Coal Tattoo

Donald Trump and the coal miners

FILE - In this Tuesday, April 26, 2016 file photo, Republican presidential candidate Donald Trump speaks during a primary night news conference, in New York. Trump's highly anticipated foreign policy speech will test whether the Republican presidential front-runner known for his raucous rallies and eyebrow-raising statements can present a more presidential persona as he works to coalesce a still-weary Republican establishment around his candidacy. Trump's campaign says his speech Wednesday will focus on "several critical foreign policy issues" such as trade, the global economy and national security. (AP Photo/Julie Jacobson, File)

In this Tuesday, April 26, 2016 file photo, Republican presidential candidate Donald Trump speaks during a primary night news conference, in New York. (AP Photo/Julie Jacobson, File)

By sometime early this evening, West Virginians will get to see first-hand whether presumptive Republican presidential nominee Donald Trump can give Democratic gubernatorial front-runner Jim Justice a run for his money in the category of pandering to coal miners.

Justice, of course, is falsely telling our state’s hardworking miners and their families that if they will just elect him governor, West Virginia will end up “mining more coal … than has ever been mined before.” Justice told Hoppy Kercheval to “mark it down.” While Justice was blustering, two of his companies were on trial in Wyoming County, facing a suit from 15 families who say one of his mining operations contaminated their drinking water wells. (UPDATED: The jury in the Wyoming County case ruled in Justice’s favor.)

Trump, meanwhile, had this to say the other night after winning the GOP primary in Indiana:

… And West Virginia. And we’re going to get those miners back to work. I’ll tell you what. We’re going to get those miners back to work … we’re not going to be Hillary Clinton, and I watched her three or four weeks ago when she was talking about the miners as if they were just numbers and she was talking about she wants the mines closed and she will never let them work again.

Given instruction: Continue the Coal Tattoo post above about Donald Trump and the coal miners, starting right after its last sentence.

Dataset rows:
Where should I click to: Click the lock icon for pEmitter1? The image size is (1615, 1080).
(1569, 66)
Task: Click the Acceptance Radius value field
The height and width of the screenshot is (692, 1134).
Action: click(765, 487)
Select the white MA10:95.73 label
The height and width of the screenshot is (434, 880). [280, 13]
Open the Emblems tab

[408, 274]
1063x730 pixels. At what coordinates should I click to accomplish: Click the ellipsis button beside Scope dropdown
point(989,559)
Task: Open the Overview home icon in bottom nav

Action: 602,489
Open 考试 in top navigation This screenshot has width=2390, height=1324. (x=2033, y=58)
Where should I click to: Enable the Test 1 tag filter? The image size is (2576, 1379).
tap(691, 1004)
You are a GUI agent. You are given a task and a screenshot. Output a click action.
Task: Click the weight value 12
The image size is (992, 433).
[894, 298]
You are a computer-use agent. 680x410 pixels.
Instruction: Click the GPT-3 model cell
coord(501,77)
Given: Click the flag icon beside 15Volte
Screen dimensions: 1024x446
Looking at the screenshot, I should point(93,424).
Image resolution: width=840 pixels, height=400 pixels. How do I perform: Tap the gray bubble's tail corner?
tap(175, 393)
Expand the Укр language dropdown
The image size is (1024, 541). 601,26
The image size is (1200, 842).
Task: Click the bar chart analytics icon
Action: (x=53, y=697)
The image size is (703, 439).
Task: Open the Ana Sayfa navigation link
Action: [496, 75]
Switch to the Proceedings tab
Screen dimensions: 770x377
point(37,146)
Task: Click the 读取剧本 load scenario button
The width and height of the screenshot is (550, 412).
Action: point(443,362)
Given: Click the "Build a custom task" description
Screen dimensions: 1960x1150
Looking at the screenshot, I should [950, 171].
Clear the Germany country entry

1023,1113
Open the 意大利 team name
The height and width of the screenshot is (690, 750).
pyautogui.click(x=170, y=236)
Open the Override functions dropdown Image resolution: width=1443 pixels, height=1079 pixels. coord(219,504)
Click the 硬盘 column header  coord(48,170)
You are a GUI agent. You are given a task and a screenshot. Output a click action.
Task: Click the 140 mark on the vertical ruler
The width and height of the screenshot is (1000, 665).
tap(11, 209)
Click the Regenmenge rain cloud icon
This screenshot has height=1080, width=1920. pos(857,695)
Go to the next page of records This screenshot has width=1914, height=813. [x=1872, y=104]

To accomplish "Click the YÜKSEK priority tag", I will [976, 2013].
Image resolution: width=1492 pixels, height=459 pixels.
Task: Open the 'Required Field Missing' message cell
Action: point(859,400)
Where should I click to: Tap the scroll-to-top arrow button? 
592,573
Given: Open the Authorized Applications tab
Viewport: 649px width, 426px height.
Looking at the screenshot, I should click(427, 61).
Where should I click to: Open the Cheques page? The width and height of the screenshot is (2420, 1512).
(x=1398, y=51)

Right answer:
Let me tell you, the miners in West Virginia and Pennsylvania which was so great to me last week and Ohio and all over, they’re going to start to work again. Believe me. You’re going to be proud again to be miners.

The Associated Press has a pretty decent “fact check” item out on the subject of Trump and Appalachian coal. The AP concludes:

Trump, however, has yet to explain exactly how he will revitalize Appalachia’s coal industry. To pull it off, he will have to overcome market forces and a push for cleaner fuels that have pummeled coal.

Coal’s slump is largely the result of cheap natural gas, which now rivals coal as a fuel for generating electricity. Older coal-fired plants are being idled to meet clean-air standards.

Another hurdle for reviving coal mining in Appalachia: less coal. Reserves of coal still in the ground are smaller than in western states like Wyoming, the leading coal producer.

The story goes on:

It is unclear what Trump would do to increase mining jobs. He has long criticized the Obama administration’s Environmental Protection Agency, saying that its proposals to tighten emission standards on coal-burning power plants are killing American jobs. A Trump adviser said that a Trump administration would review many EPA regulations including those affecting the coal industry.

While the requirements have raised the cost of operating coal-fired plants, experts say a bigger factor in coal’s decline has been cheaper natural gas. Drilling techniques such as fracking have sparked a boom in gas production, driving down prices and prompting utilities to switch from coal.

As recently as 2008, about half the electricity in the U.S. came from burning coal and one-fifth from burning natural gas. Today, each accounts for about one-third — nuclear, hydroelectric and renewables like solar and wind make up most of the rest. Weak economic growth has hurt demand for Appalachian coal used in making steel.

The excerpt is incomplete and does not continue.